So how do we navigate the market as it is? I asked myself this question almost every day. To sit out a rallying market is to miss out on opportunities. At the same time, to be highly vest in an overextended irrational rally, is to take a huge risk. The good thing is, we are retail investors. We should use this to our advantage. Our capital is small, we are nimble and we have the luxury of time. The luxury of time is not what hedge funds, professionals or banks have. They need to churn out returns every single day, month and year to justify taking clients money. We do not face such pressure. We are not forced to pull the trigger or swing the bat. This is what I hope you all will remember. One of the best lessons I have learnt from investing over the years is risk management is as important as picking the right stock. 

It is never easy investing in the stock market. Over the CNY, I have heard how many people became stock market experts in the course of 2020. Often during such conversations, I am usually a very good listener. A big part about investing is to be a good observer, listener in order to gauge the market sentiment, feel on the ground in order to have better market insights. If you are always the one talking, I do not think you would benefit much in terms of learning from others. My takeaway from these CNY conversations which revolved around glove stocks, GameStop, BitCoin, Tech stocks, EPF withdrawl, "what's next year theme" would be - Retail investors did well in 2020, is hungry for more action in 2021 and can't wait to have another stellar run.

There were honestly no sense of fear or worry but more skewed towards optimism. In my view this is a good thing. Being all solemn and worrisome wouldn't help with the current predicament. Optimism translates to confidence and confidence is important from the aspect of investor confidence, business confidence and consumer confidence. However, whilst I do think it is important to remain invested in the stock market, I will adopt a rather cautious stance in 2021. I believe that the market is due for a correction, before it can continue any further uptrend or historic rally. When too much optimism is in the market, it becomes exuberance. Over-exuberance at any point in time, is never good. You can have a look at this viewpoint from Michael Burry, famous from the movie "Big Short".
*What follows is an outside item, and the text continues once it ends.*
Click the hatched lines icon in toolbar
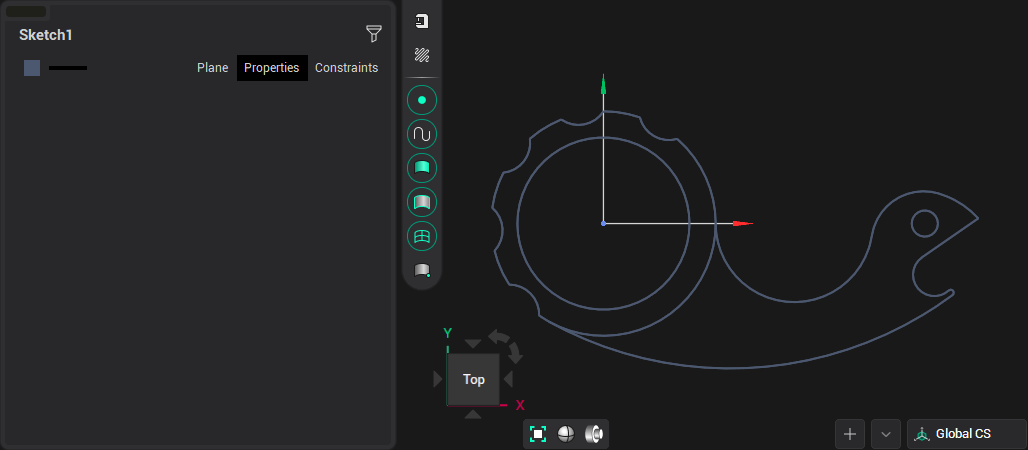This screenshot has width=1028, height=450. (x=422, y=55)
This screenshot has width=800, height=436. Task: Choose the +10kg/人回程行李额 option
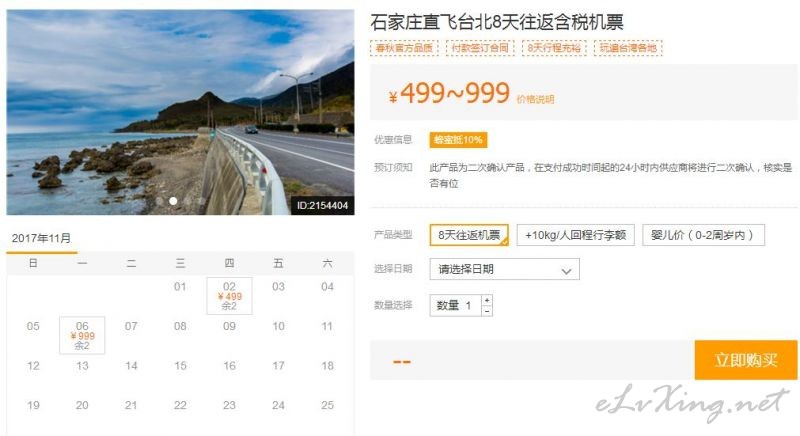[x=576, y=235]
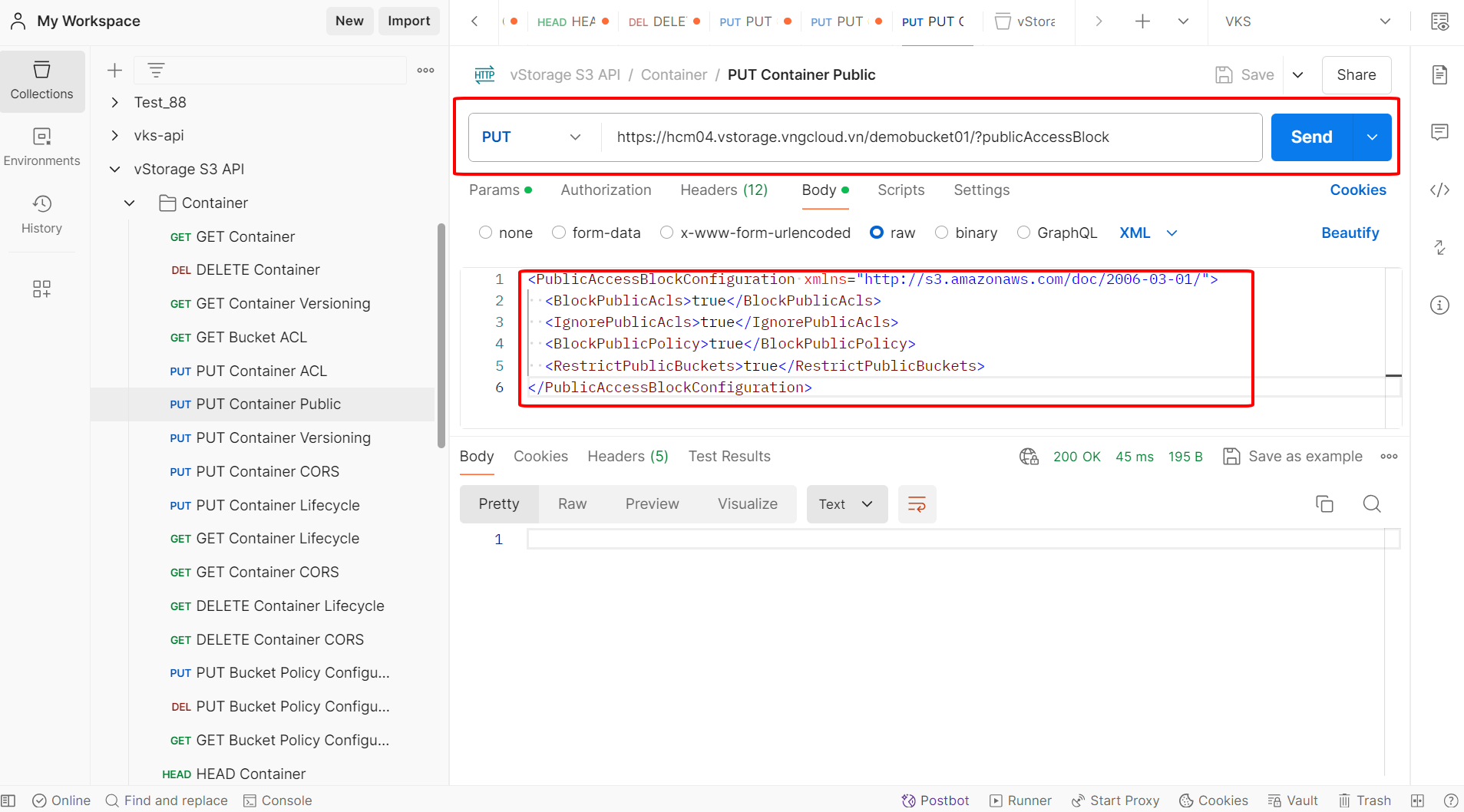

In a nutshell, this is what I would do in such times. Take your time in looking to enter stocks. If you want to take a position, be prepared to hold it for some time. If you are not, stay sidelines. For position in good fundamental stocks which may yet to be performing or temporarily underperforming, do not be too worried as overextension in the market goes in both directions (upwards and downwards). This is why I am advocating as what I always have been, build a balance portfolio and build up the cash coffers. By doing so, in the event there is a correction, investors can navigate better be it to average down or take fresh positions in their favourite companies. By being heavily invested as they were in 2020, would be a dangerous move considering many sectors or stocks are "overvalued".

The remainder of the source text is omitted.